Until Judge Pauley’s decision in the Thelen LLP bankruptcy, three federal judges had ruled that New York would apply the Unfinished Business Rule to a law firm’s hourly matters and every court in every major urban or financial center — from California to Washington D.C. to Illinois and Pennsylvania — had applied the Unfinished Business Rule to law firms, regardless of whether ongoing client matters were billed on a contingent or hourly basis. ... In the fall of 2012, Judge Pauley’s decision brought chaos where there was once order by finding that New York, the epicenter of the U.S. legal market, would not abide by the uniform application of the Unfinished Business Rule.

Also filing an amici curiae brief, a group of 12 prominent firms with offices in New York argued that the application of the unfinished business rule to hourly fee matters infringes on clients’ unfettered right to choose their counsel and “would impose a monetary penalty on firms agreeing to represent clients who, through no fault of their own, happened to be represented at one time by attorneys whose former law firm failed.”  The 12 firms have agreed to represent clients whose former firm has dissolved after hiring the dissolved firm’s former partners.

The American Bar Association also weighed in, “in support of neither party, but rather in support of the client’s right to choose its counsel.”  The ABA, with nearly 400,000 members including over 36,000 lawyers in New York, asserted “that the contention that an unfinished hourly rate client matter of a dissolved firm is property of the dissolved firm conflicts directly with the long-standing principle that the client has the right to control its relationship with its attorney, and to select and retain or change counsel at any time.”

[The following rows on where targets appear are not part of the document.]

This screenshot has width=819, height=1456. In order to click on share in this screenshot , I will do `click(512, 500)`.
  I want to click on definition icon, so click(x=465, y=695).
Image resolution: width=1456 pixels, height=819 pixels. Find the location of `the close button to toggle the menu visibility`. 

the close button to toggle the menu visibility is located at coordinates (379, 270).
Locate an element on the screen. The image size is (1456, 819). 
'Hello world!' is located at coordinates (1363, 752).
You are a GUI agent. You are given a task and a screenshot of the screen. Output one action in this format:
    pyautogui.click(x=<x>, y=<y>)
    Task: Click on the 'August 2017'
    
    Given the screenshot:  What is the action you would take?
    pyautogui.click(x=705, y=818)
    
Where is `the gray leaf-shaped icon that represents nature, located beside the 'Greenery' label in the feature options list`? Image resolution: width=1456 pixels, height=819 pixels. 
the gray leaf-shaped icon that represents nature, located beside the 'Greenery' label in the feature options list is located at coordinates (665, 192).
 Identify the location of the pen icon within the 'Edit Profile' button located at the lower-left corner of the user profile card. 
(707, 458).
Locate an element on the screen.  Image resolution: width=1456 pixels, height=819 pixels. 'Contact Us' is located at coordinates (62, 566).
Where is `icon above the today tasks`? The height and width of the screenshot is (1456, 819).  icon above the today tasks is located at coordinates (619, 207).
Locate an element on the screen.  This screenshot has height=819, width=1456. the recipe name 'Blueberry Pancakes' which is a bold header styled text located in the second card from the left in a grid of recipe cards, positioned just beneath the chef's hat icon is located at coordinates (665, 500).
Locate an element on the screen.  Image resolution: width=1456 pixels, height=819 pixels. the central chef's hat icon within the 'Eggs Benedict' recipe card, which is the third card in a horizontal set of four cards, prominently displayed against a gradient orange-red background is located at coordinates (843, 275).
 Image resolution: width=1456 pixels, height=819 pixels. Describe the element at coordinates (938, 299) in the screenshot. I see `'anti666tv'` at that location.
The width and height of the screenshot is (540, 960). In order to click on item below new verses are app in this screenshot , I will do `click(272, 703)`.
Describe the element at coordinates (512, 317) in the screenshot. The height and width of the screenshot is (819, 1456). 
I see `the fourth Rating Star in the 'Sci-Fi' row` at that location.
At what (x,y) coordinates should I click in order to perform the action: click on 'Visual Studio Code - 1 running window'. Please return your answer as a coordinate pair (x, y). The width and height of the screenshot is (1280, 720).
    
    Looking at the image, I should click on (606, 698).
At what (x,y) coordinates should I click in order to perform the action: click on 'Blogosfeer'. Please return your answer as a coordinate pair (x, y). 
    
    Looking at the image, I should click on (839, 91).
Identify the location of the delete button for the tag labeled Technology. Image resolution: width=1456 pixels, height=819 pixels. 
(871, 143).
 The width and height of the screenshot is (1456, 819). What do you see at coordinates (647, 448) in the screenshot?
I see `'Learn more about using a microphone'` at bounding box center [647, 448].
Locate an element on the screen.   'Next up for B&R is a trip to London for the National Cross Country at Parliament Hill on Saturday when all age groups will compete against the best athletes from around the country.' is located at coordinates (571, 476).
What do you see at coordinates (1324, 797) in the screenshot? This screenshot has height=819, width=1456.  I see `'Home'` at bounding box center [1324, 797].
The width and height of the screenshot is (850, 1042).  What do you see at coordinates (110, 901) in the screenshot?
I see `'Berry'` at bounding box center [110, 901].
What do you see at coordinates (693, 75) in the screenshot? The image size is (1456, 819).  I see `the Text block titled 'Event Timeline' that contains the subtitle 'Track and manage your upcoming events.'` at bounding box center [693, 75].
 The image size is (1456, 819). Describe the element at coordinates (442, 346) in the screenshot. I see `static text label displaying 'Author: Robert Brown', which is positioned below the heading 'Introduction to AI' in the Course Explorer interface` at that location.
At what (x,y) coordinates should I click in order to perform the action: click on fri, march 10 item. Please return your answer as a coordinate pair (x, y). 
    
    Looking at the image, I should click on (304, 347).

The N.Y. Court of Appeals’ ruling in the Coudert and Thelen cases will likely have a significant impact on the ability of bankruptcy trustees in recent and future law firm bankruptcy cases to claw back unfinished business profits from law firms who absorbed partners from the bankrupt firms.

The issue of whether dissolved law firms have a property interest in client matters has reached only a handful of appellate-level courts.  Although the N.Y. Court of Appeals’ decision will only be binding precedent in New York, where Dewey & LeBoeuf was headquartered, it will likely be cited by the prevailing side as persuasive authority in other jurisdictions.  Moreover, the N.Y. Court of Appeals decision may be important to bankruptcy fraudulent transfer actions against N.Y. partners of dissolved firms regardless of whether the firms were headquartered in New York or other jurisdictions.